Angkhana receives Magsaysay award

Angkhana Neelapaijit speaks at an event marking the role of woman in human rights protection in Bangkok in March 2018. She was awarded the Ramon Magsaysay Award on Friday. (Bangkok Post file photo)
Angkhana Neelapaijit speaks at an event marking the role of woman in human rights protection in Bangkok in March 2018. She was awarded the Ramon Magsaysay Award on Friday. (Bangkok Post file photo)

Angkhana Neelapaijit, who resigned as human rights commissioner two days ago, has been awarded the Ramon Magsaysay Award.

Mrs Angkhana, 63, was lauded for “championing justice, case after painful case,” according to the foundation’s website.

Other awardees are Ko Swe Win from Myanmar, Ravish Kumar of India, Raymundo Pujante Cayabyab of the Philippines and Kim Jong-ki of South Korea.

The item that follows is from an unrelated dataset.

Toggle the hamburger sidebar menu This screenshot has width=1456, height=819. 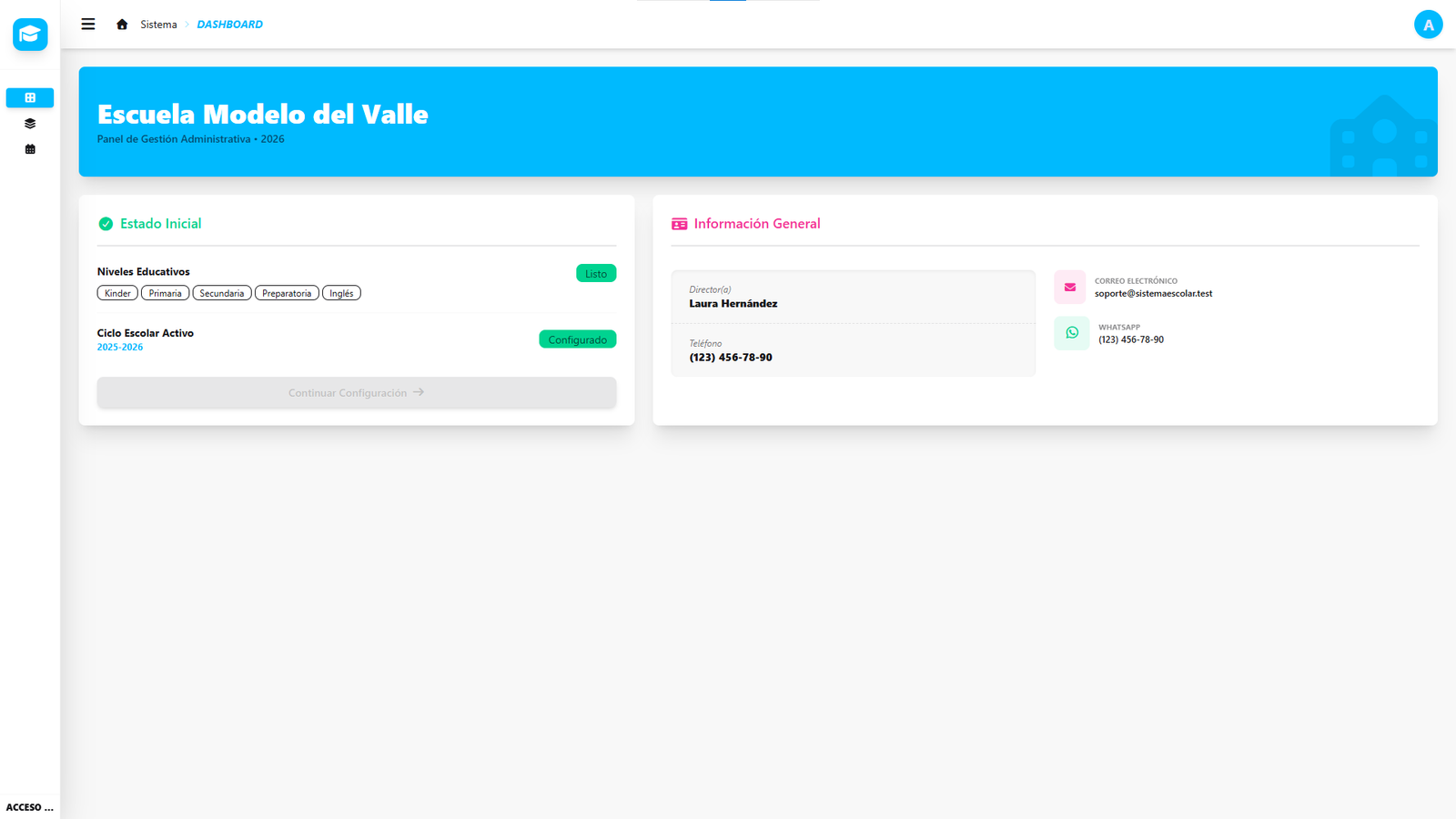coord(88,25)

Mrs Angkhana founded the Justice for Peace Foundation in 2006. The network has played a key role in documenting the human rights situation in southern Thailand.

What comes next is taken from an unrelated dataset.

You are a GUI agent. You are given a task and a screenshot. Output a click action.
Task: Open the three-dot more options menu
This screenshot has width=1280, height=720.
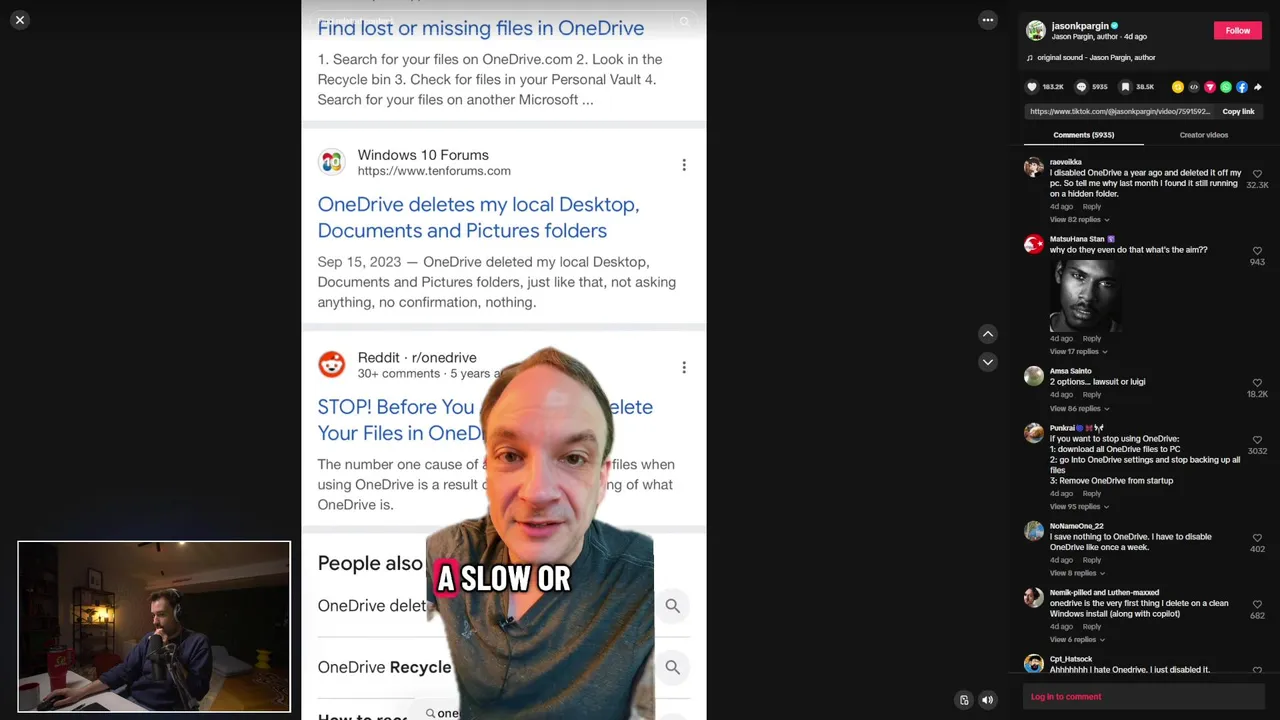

Its work has raised public awareness and putting pressure on the government to act on human rights cases, providing legal assistance to victims and training women on human rights and the peace process, according to the foundation.

She was named human rights commissioner in 2015 but resigned Wednesday, along with Tuenjai Deetes, another commissioner, after the National Human Rights Commission’s regulations were changed prohibiting commissioners from giving news to media when they are in the field.

They viewed the ban limited the effectiveness of their work because with no publicity, they no longer received tip-offs from the public, which in the past had helped them address the problems.

Mrs Angkhana’s husband, Somchai Neelapaijit, a Muslim lawyer and human rights activist, disappeared in 2004. He was last seen in Bangkok’s Ramkhamhaeng area where eyewitnesses saw four men dragging him from his car. He has not been seen since.

Five police officers were charged with coercion in the Somchai case. They were acquitted in 2015. A year later the DSI dropped the case, having shown no results after 12 years of investigation. The case of the possible death of Somchai has not since been solved. In 2016 the Department of Special Investigation declared the investigation "over".